WHAT IS EXPECTED
Apart from the pictures, please restate every entry below exactly.

[Extracted data entries]
________________________

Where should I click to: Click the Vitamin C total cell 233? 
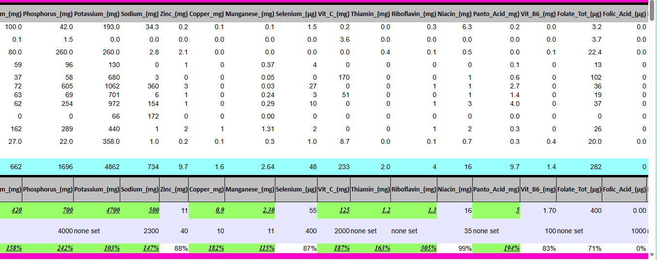pos(343,167)
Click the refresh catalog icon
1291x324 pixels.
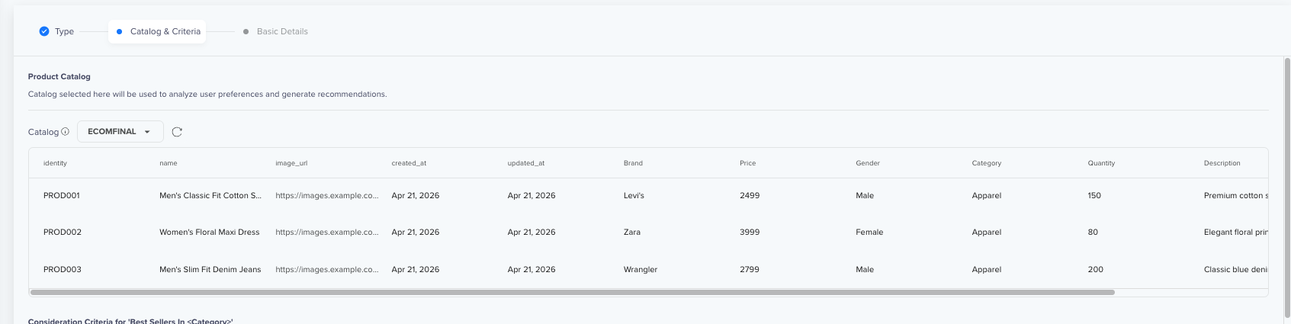[177, 132]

________________________

RESULT OF THE TASK
Where should I click to: Click the Vitamin C total cell 233? 
pos(343,167)
Click the refresh catalog icon
1291x324 pixels.
[177, 132]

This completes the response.